[WHAT IS EXPECTED]
Among the entries below, only the lines starting at the one with "This screenshot has" and ending at the one with "The image size", both included, are to be printed exactly.

[DATA TO EXAMINE]
════════════════

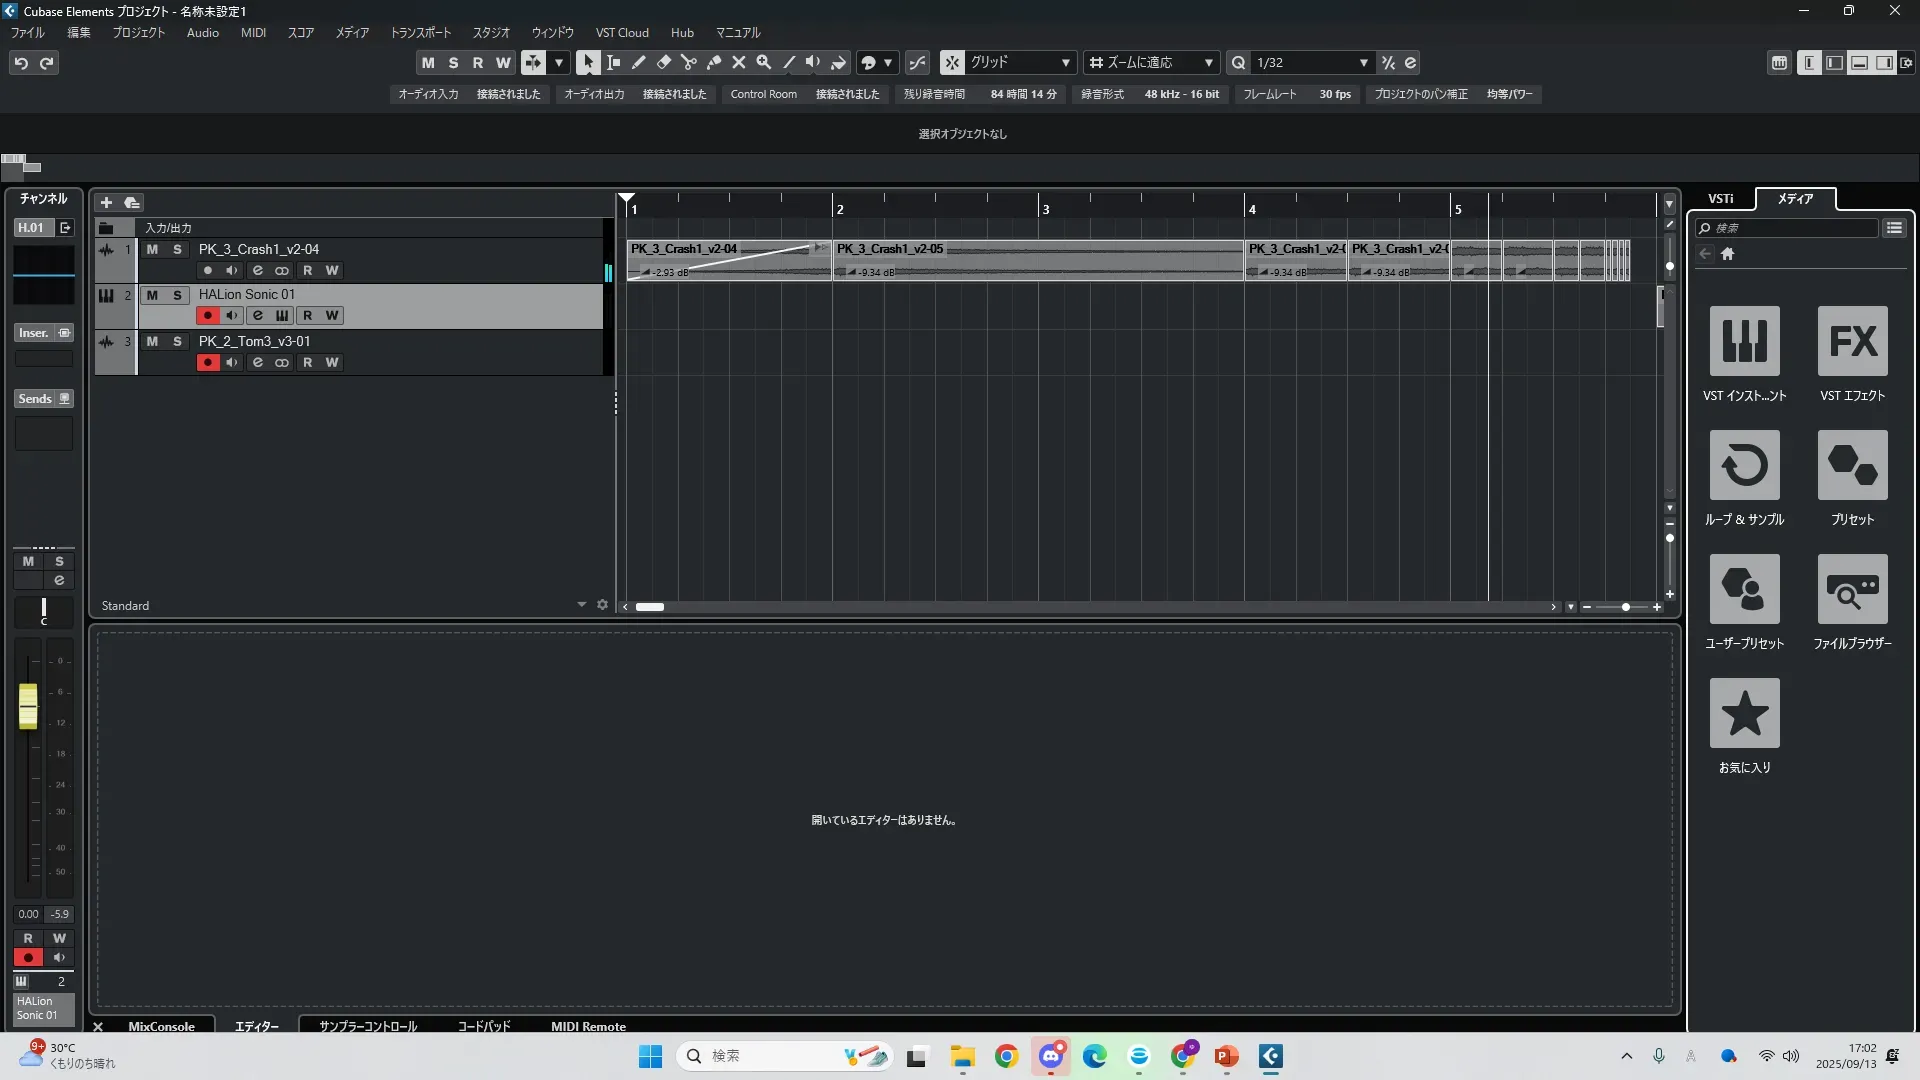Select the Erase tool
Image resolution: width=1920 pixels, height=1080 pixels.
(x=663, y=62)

════════════════

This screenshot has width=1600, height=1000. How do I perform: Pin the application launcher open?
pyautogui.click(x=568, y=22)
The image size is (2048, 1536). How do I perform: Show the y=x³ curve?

════════════════

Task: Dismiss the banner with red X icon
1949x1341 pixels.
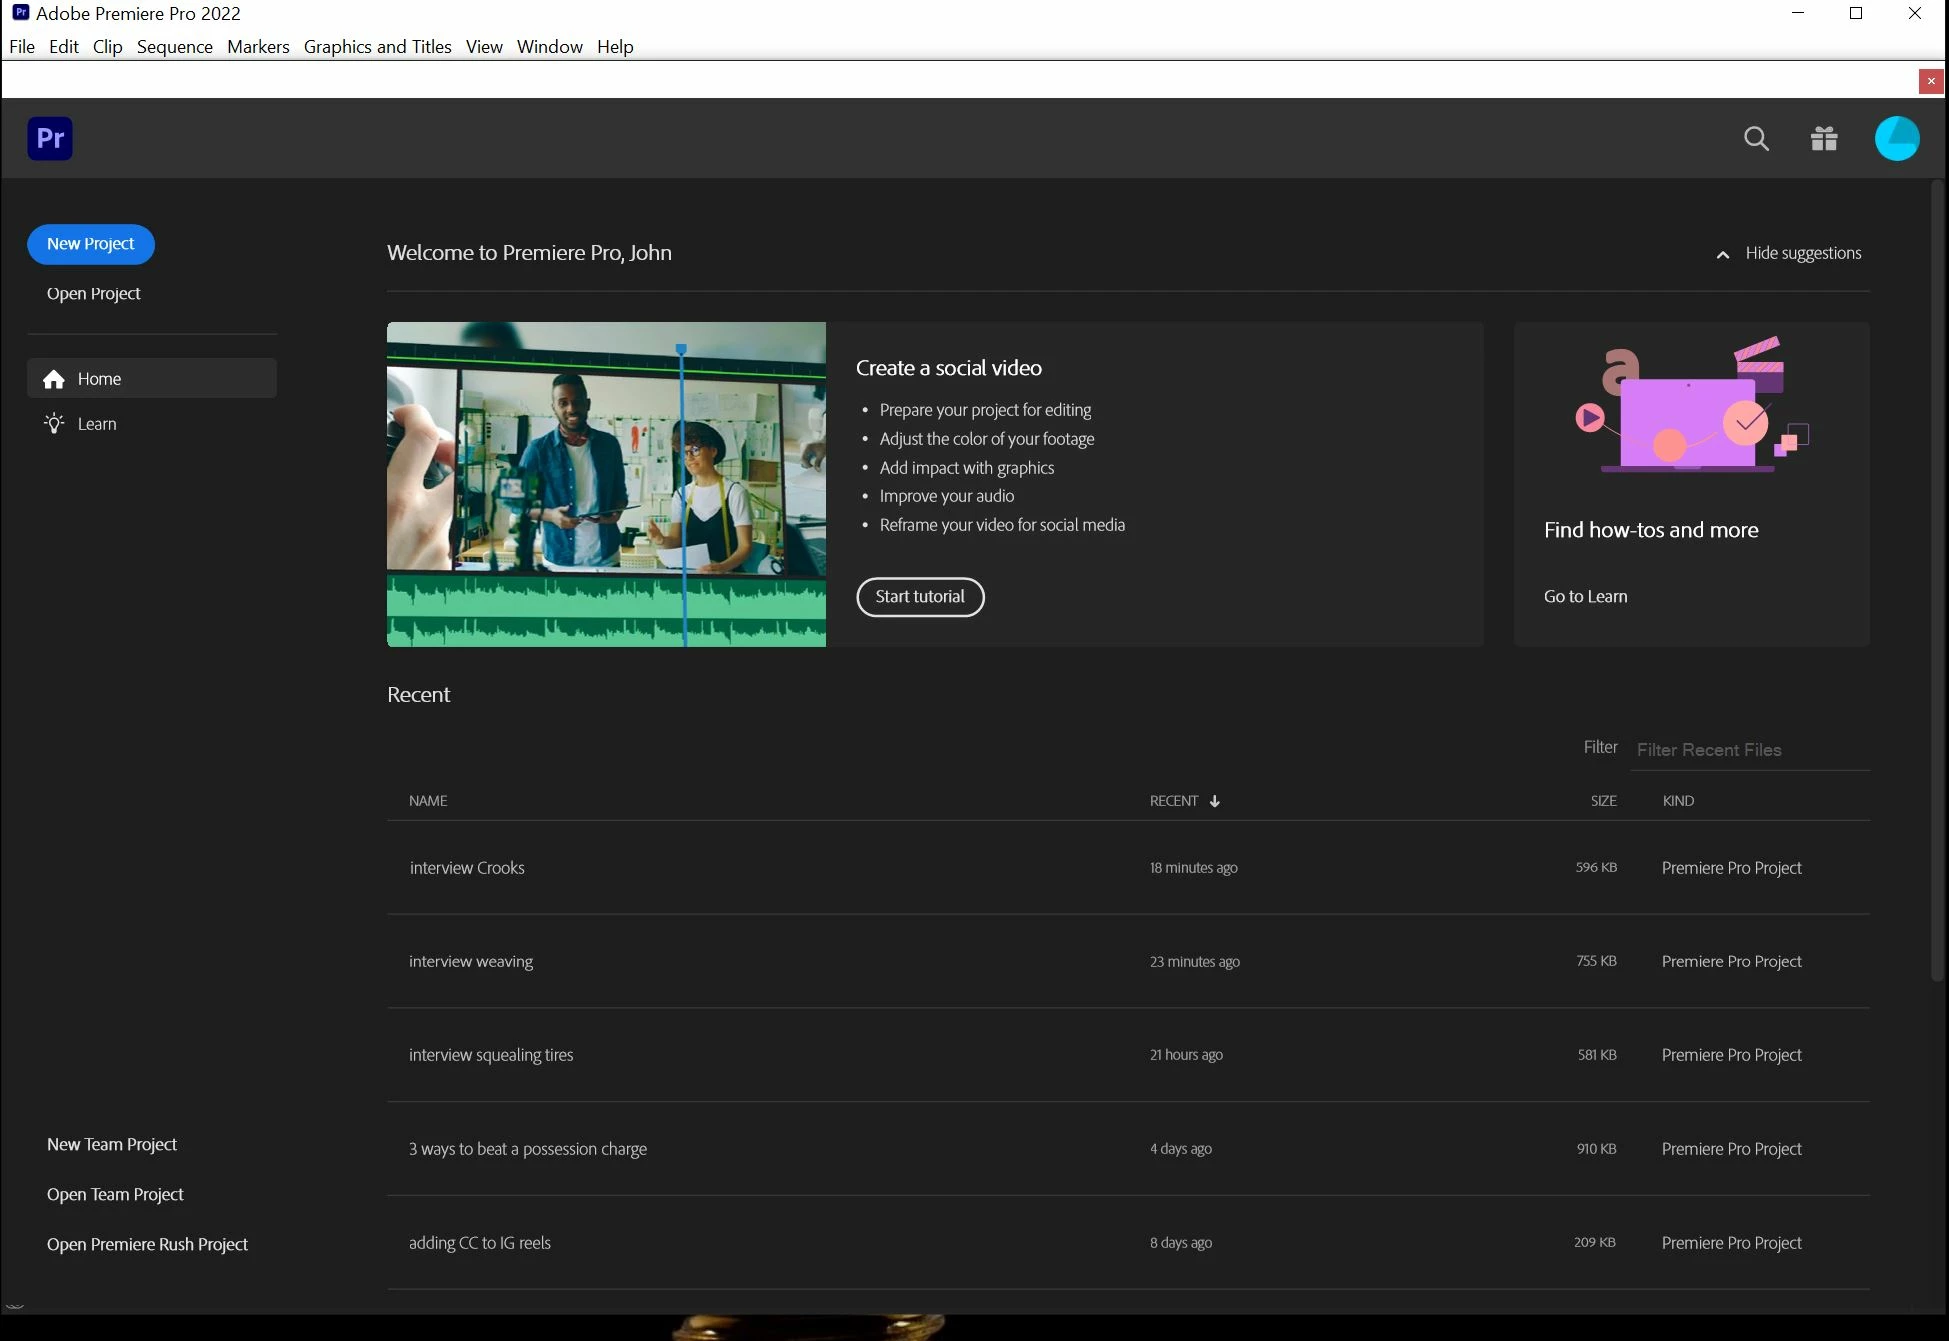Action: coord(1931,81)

════════════════

[TASK OUTPUT]
This screenshot has width=1600, height=1000. How do I perform: Pin the application launcher open?
pyautogui.click(x=568, y=22)
The image size is (2048, 1536). How do I perform: Show the y=x³ curve?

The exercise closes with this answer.